### Brief
Can you convert every line of the listing below into a Markdown table with the columns Row and Text, giving each line its own numbered row and omitting blank lines?

### Dataset content
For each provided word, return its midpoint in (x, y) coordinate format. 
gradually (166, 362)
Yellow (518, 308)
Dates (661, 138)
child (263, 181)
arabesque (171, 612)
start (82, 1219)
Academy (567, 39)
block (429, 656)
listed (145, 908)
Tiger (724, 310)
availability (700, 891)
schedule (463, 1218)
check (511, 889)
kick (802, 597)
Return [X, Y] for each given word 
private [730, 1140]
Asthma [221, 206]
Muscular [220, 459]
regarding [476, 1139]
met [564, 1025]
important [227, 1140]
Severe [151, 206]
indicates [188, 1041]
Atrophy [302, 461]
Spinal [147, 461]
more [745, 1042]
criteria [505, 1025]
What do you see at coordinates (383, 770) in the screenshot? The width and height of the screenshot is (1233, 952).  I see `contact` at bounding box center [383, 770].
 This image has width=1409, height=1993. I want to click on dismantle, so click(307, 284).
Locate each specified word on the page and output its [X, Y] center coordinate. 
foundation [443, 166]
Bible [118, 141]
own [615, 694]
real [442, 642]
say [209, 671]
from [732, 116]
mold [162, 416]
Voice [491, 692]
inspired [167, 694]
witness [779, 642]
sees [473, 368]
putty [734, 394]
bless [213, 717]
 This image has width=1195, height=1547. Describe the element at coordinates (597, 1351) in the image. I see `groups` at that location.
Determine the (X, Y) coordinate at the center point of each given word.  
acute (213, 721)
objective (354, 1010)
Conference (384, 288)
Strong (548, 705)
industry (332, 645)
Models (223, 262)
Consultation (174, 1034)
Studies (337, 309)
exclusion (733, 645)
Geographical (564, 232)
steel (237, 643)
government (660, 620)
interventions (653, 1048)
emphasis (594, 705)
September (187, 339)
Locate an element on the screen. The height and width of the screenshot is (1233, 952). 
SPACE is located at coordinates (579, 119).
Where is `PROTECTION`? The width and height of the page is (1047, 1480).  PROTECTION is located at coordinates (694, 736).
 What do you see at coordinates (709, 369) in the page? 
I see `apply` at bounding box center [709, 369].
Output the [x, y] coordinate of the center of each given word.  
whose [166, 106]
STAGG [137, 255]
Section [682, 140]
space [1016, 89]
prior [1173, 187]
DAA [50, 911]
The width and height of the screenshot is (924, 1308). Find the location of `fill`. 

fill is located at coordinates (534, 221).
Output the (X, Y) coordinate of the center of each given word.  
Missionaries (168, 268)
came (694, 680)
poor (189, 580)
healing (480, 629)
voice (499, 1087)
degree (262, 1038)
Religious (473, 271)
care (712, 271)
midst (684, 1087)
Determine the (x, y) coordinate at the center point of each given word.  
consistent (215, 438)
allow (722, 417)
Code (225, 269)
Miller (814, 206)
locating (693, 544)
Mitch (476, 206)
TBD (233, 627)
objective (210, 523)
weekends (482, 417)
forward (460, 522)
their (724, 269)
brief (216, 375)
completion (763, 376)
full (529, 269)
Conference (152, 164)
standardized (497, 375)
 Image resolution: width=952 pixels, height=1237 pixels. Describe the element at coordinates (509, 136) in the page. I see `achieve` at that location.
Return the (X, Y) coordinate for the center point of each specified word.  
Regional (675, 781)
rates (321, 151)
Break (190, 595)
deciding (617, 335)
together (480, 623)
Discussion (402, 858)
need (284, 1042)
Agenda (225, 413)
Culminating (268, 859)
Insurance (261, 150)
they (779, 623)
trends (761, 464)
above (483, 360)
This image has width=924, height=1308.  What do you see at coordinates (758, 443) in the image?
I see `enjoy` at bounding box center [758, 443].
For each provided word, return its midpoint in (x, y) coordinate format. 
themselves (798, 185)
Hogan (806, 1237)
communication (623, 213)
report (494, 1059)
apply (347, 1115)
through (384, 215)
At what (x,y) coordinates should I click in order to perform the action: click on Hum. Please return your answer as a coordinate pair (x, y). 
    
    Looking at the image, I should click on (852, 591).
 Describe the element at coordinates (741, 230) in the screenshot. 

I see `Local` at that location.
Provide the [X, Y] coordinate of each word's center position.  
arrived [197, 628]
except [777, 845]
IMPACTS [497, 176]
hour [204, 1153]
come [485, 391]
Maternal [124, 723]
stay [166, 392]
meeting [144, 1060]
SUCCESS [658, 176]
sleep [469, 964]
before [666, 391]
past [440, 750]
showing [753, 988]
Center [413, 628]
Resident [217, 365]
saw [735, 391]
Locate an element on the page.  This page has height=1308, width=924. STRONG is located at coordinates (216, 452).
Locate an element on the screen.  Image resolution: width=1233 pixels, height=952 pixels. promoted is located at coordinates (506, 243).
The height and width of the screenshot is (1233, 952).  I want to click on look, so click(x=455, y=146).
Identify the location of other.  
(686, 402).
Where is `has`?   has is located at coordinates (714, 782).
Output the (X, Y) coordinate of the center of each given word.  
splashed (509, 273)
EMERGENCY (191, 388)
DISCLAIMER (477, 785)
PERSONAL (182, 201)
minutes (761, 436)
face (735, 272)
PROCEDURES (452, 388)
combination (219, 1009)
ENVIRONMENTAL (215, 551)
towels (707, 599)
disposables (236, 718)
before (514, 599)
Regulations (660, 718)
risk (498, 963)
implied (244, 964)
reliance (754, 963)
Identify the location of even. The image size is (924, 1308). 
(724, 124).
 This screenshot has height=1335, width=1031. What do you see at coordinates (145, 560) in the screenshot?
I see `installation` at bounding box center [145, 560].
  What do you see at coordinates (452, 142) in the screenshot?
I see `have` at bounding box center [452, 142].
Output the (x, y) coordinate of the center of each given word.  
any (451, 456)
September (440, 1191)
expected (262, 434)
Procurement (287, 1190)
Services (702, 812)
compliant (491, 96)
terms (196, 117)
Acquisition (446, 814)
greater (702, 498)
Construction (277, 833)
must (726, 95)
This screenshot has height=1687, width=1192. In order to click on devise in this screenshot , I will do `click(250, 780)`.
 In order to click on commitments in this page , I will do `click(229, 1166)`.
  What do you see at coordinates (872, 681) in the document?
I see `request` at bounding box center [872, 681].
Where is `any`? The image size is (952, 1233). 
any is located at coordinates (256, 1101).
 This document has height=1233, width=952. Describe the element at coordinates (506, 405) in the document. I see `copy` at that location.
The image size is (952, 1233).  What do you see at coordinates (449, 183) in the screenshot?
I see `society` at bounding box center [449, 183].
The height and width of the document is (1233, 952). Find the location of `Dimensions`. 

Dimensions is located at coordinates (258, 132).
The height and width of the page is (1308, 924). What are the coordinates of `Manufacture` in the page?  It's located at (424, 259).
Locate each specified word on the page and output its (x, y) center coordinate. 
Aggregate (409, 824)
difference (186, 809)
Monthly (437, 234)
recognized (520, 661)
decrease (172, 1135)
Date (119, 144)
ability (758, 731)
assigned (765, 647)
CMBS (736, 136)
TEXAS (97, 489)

### Result for this task
| Row | Text |
|---|---|
| 1 | For each provided word, return its midpoint in (x, y) coordinate format.  |
| 2 | gradually (166, 362) |
| 3 | Yellow (518, 308) |
| 4 | Dates (661, 138) |
| 5 | child (263, 181) |
| 6 | arabesque (171, 612) |
| 7 | start (82, 1219) |
| 8 | Academy (567, 39) |
| 9 | block (429, 656) |
| 10 | listed (145, 908) |
| 11 | Tiger (724, 310) |
| 12 | availability (700, 891) |
| 13 | schedule (463, 1218) |
| 14 | check (511, 889) |
| 15 | kick (802, 597) |
| 16 | Return [X, Y] for each given word  |
| 17 | private [730, 1140] |
| 18 | Asthma [221, 206] |
| 19 | Muscular [220, 459] |
| 20 | regarding [476, 1139] |
| 21 | met [564, 1025] |
| 22 | important [227, 1140] |
| 23 | Severe [151, 206] |
| 24 | indicates [188, 1041] |
| 25 | Atrophy [302, 461] |
| 26 | Spinal [147, 461] |
| 27 | more [745, 1042] |
| 28 | criteria [505, 1025] |
| 29 | What do you see at coordinates (383, 770) in the screenshot? The width and height of the screenshot is (1233, 952).  I see `contact` at bounding box center [383, 770]. |
| 30 |  This image has width=1409, height=1993. I want to click on dismantle, so click(307, 284). |
| 31 | Locate each specified word on the page and output its [X, Y] center coordinate.  |
| 32 | foundation [443, 166] |
| 33 | Bible [118, 141] |
| 34 | own [615, 694] |
| 35 | real [442, 642] |
| 36 | say [209, 671] |
| 37 | from [732, 116] |
| 38 | mold [162, 416] |
| 39 | Voice [491, 692] |
| 40 | inspired [167, 694] |
| 41 | witness [779, 642] |
| 42 | sees [473, 368] |
| 43 | putty [734, 394] |
| 44 | bless [213, 717] |
| 45 |  This image has width=1195, height=1547. Describe the element at coordinates (597, 1351) in the image. I see `groups` at that location. |
| 46 | Determine the (X, Y) coordinate at the center point of each given word.   |
| 47 | acute (213, 721) |
| 48 | objective (354, 1010) |
| 49 | Conference (384, 288) |
| 50 | Strong (548, 705) |
| 51 | industry (332, 645) |
| 52 | Models (223, 262) |
| 53 | Consultation (174, 1034) |
| 54 | Studies (337, 309) |
| 55 | exclusion (733, 645) |
| 56 | Geographical (564, 232) |
| 57 | steel (237, 643) |
| 58 | government (660, 620) |
| 59 | interventions (653, 1048) |
| 60 | emphasis (594, 705) |
| 61 | September (187, 339) |
| 62 | Locate an element on the screen. The height and width of the screenshot is (1233, 952).  |
| 63 | SPACE is located at coordinates (579, 119). |
| 64 | Where is `PROTECTION`? The width and height of the page is (1047, 1480).  PROTECTION is located at coordinates (694, 736). |
| 65 |  What do you see at coordinates (709, 369) in the page?  |
| 66 | I see `apply` at bounding box center [709, 369]. |
| 67 | Output the [x, y] coordinate of the center of each given word.   |
| 68 | whose [166, 106] |
| 69 | STAGG [137, 255] |
| 70 | Section [682, 140] |
| 71 | space [1016, 89] |
| 72 | prior [1173, 187] |
| 73 | DAA [50, 911] |
| 74 | The width and height of the screenshot is (924, 1308). Find the location of `fill`.  |
| 75 | fill is located at coordinates (534, 221). |
| 76 | Output the (X, Y) coordinate of the center of each given word.   |
| 77 | Missionaries (168, 268) |
| 78 | came (694, 680) |
| 79 | poor (189, 580) |
| 80 | healing (480, 629) |
| 81 | voice (499, 1087) |
| 82 | degree (262, 1038) |
| 83 | Religious (473, 271) |
| 84 | care (712, 271) |
| 85 | midst (684, 1087) |
| 86 | Determine the (x, y) coordinate at the center point of each given word.   |
| 87 | consistent (215, 438) |
| 88 | allow (722, 417) |
| 89 | Code (225, 269) |
| 90 | Miller (814, 206) |
| 91 | locating (693, 544) |
| 92 | Mitch (476, 206) |
| 93 | TBD (233, 627) |
| 94 | objective (210, 523) |
| 95 | weekends (482, 417) |
| 96 | forward (460, 522) |
| 97 | their (724, 269) |
| 98 | brief (216, 375) |
| 99 | completion (763, 376) |
| 100 | full (529, 269) |
| 101 | Conference (152, 164) |
| 102 | standardized (497, 375) |
| 103 |  Image resolution: width=952 pixels, height=1237 pixels. Describe the element at coordinates (509, 136) in the page. I see `achieve` at that location. |
| 104 | Return the (X, Y) coordinate for the center point of each specified word.   |
| 105 | Regional (675, 781) |
| 106 | rates (321, 151) |
| 107 | Break (190, 595) |
| 108 | deciding (617, 335) |
| 109 | together (480, 623) |
| 110 | Discussion (402, 858) |
| 111 | need (284, 1042) |
| 112 | Agenda (225, 413) |
| 113 | Culminating (268, 859) |
| 114 | Insurance (261, 150) |
| 115 | they (779, 623) |
| 116 | trends (761, 464) |
| 117 | above (483, 360) |
| 118 | This image has width=924, height=1308.  What do you see at coordinates (758, 443) in the image? |
| 119 | I see `enjoy` at bounding box center [758, 443]. |
| 120 | For each provided word, return its midpoint in (x, y) coordinate format.  |
| 121 | themselves (798, 185) |
| 122 | Hogan (806, 1237) |
| 123 | communication (623, 213) |
| 124 | report (494, 1059) |
| 125 | apply (347, 1115) |
| 126 | through (384, 215) |
| 127 | At what (x,y) coordinates should I click in order to perform the action: click on Hum. Please return your answer as a coordinate pair (x, y).  |
| 128 |     Looking at the image, I should click on (852, 591). |
| 129 |  Describe the element at coordinates (741, 230) in the screenshot.  |
| 130 | I see `Local` at that location. |
| 131 | Provide the [X, Y] coordinate of each word's center position.   |
| 132 | arrived [197, 628] |
| 133 | except [777, 845] |
| 134 | IMPACTS [497, 176] |
| 135 | hour [204, 1153] |
| 136 | come [485, 391] |
| 137 | Maternal [124, 723] |
| 138 | stay [166, 392] |
| 139 | meeting [144, 1060] |
| 140 | SUCCESS [658, 176] |
| 141 | sleep [469, 964] |
| 142 | before [666, 391] |
| 143 | past [440, 750] |
| 144 | showing [753, 988] |
| 145 | Center [413, 628] |
| 146 | Resident [217, 365] |
| 147 | saw [735, 391] |
| 148 | Locate an element on the page.  This page has height=1308, width=924. STRONG is located at coordinates (216, 452). |
| 149 | Locate an element on the screen.  Image resolution: width=1233 pixels, height=952 pixels. promoted is located at coordinates (506, 243). |
| 150 | The height and width of the screenshot is (1233, 952).  I want to click on look, so click(x=455, y=146). |
| 151 | Identify the location of other.   |
| 152 | (686, 402). |
| 153 | Where is `has`?   has is located at coordinates (714, 782). |
| 154 | Output the (X, Y) coordinate of the center of each given word.   |
| 155 | splashed (509, 273) |
| 156 | EMERGENCY (191, 388) |
| 157 | DISCLAIMER (477, 785) |
| 158 | PERSONAL (182, 201) |
| 159 | minutes (761, 436) |
| 160 | face (735, 272) |
| 161 | PROCEDURES (452, 388) |
| 162 | combination (219, 1009) |
| 163 | ENVIRONMENTAL (215, 551) |
| 164 | towels (707, 599) |
| 165 | disposables (236, 718) |
| 166 | before (514, 599) |
| 167 | Regulations (660, 718) |
| 168 | risk (498, 963) |
| 169 | implied (244, 964) |
| 170 | reliance (754, 963) |
| 171 | Identify the location of even. The image size is (924, 1308).  |
| 172 | (724, 124). |
| 173 |  This screenshot has height=1335, width=1031. What do you see at coordinates (145, 560) in the screenshot? |
| 174 | I see `installation` at bounding box center [145, 560]. |
| 175 |   What do you see at coordinates (452, 142) in the screenshot? |
| 176 | I see `have` at bounding box center [452, 142]. |
| 177 | Output the (x, y) coordinate of the center of each given word.   |
| 178 | any (451, 456) |
| 179 | September (440, 1191) |
| 180 | expected (262, 434) |
| 181 | Procurement (287, 1190) |
| 182 | Services (702, 812) |
| 183 | compliant (491, 96) |
| 184 | terms (196, 117) |
| 185 | Acquisition (446, 814) |
| 186 | greater (702, 498) |
| 187 | Construction (277, 833) |
| 188 | must (726, 95) |
| 189 | This screenshot has height=1687, width=1192. In order to click on devise in this screenshot , I will do `click(250, 780)`. |
| 190 |  In order to click on commitments in this page , I will do `click(229, 1166)`. |
| 191 |   What do you see at coordinates (872, 681) in the document? |
| 192 | I see `request` at bounding box center [872, 681]. |
| 193 | Where is `any`? The image size is (952, 1233).  |
| 194 | any is located at coordinates (256, 1101). |
| 195 |  This document has height=1233, width=952. Describe the element at coordinates (506, 405) in the document. I see `copy` at that location. |
| 196 | The image size is (952, 1233).  What do you see at coordinates (449, 183) in the screenshot? |
| 197 | I see `society` at bounding box center [449, 183]. |
| 198 | The height and width of the document is (1233, 952). Find the location of `Dimensions`.  |
| 199 | Dimensions is located at coordinates (258, 132). |
| 200 | The height and width of the page is (1308, 924). What are the coordinates of `Manufacture` in the page?  It's located at (424, 259). |
| 201 | Locate each specified word on the page and output its (x, y) center coordinate.  |
| 202 | Aggregate (409, 824) |
| 203 | difference (186, 809) |
| 204 | Monthly (437, 234) |
| 205 | recognized (520, 661) |
| 206 | decrease (172, 1135) |
| 207 | Date (119, 144) |
| 208 | ability (758, 731) |
| 209 | assigned (765, 647) |
| 210 | CMBS (736, 136) |
| 211 | TEXAS (97, 489) |